Wednesday, 25 January 2017: 2:00 PM
4C-4 (Washington State Convention Center )
Several airborne field experiments have been conducted to verify model descriptions of cloud droplet activation. Measurements of cloud condensation nuclei and updrafts are inputs to parcel models that predict droplet concentrations and droplet size distributions (spectra). Experiments conducted within cumulus clouds have yielded the most robust agreement between model and observations. Investigations of stratocumulus clouds are more varied, in part because of the difficulty of gauging the effects of entrainment and drizzle on droplet concentrations and spectra. Airborne lidar is used here to supplement the approach used in prior studies of droplet activation in stratocumulus clouds.

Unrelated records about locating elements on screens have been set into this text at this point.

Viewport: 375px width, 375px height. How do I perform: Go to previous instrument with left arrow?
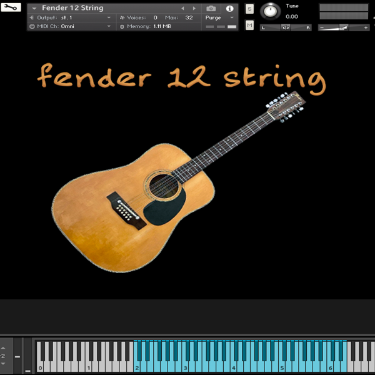pos(183,8)
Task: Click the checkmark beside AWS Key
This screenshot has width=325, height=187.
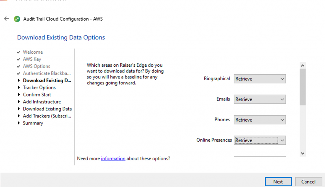Action: [x=19, y=59]
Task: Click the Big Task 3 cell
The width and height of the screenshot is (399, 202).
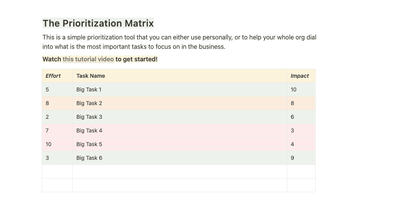Action: click(89, 117)
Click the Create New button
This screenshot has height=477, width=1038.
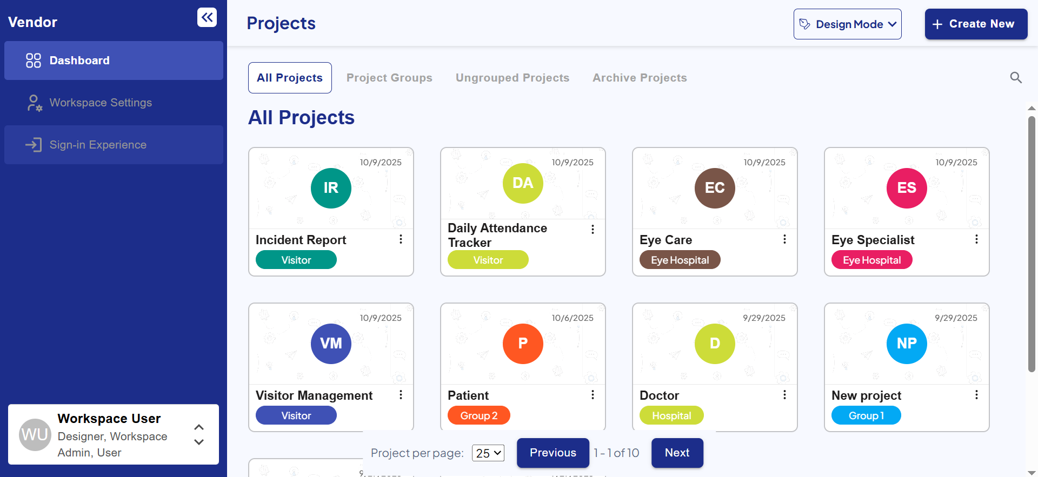point(976,24)
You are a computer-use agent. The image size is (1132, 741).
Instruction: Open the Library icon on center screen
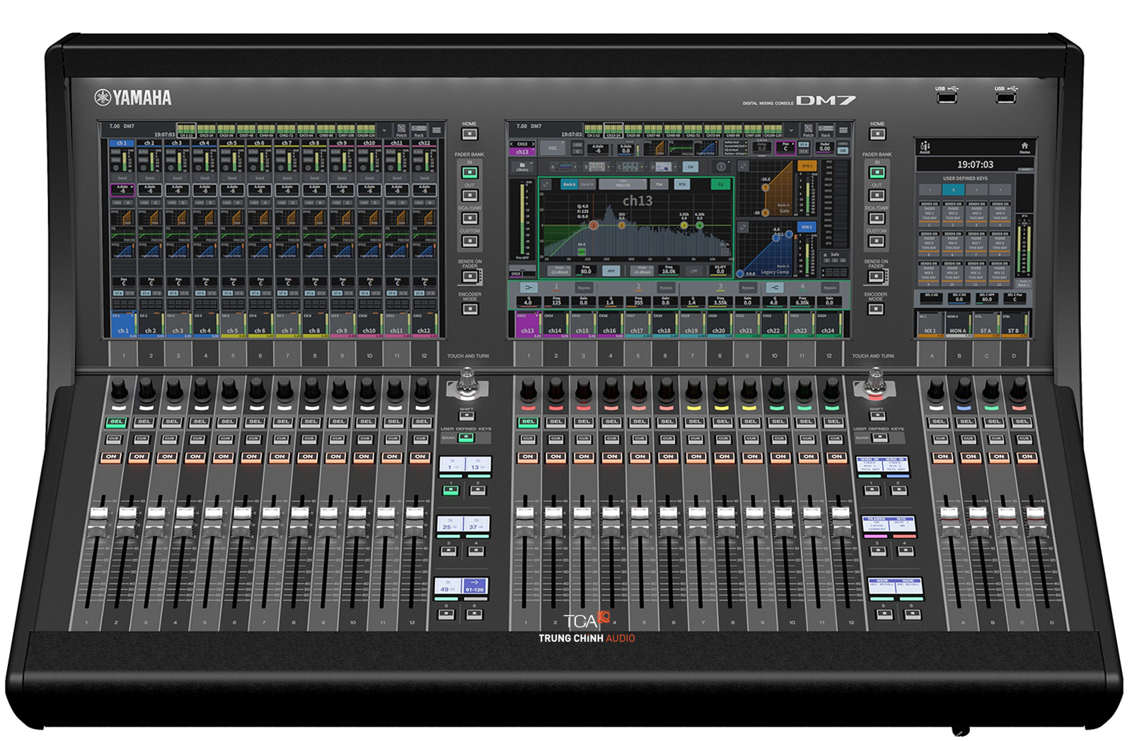[x=522, y=167]
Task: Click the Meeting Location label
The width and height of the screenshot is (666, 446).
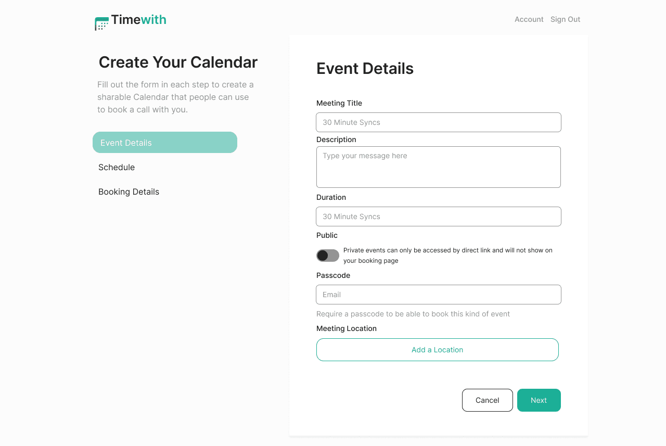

A model verification study was conducted using data acquired during the southern hemispheric Vamos Ocean Cloud Aerosol Land Study Regional Experiment. Consistency between observed and modeled droplet concentrations was achieved, but only after accounting for the effects of entrainment and drizzle on concentrations produced by droplet activation. In addition, predicted spectral dispersions were 74 % of the measured dispersions following correction for instrument broadening. This result is consistent with the conjecture that differential activation (at cloud base) and internal mixing - the processes simulated – are important drivers of true spectral broadening.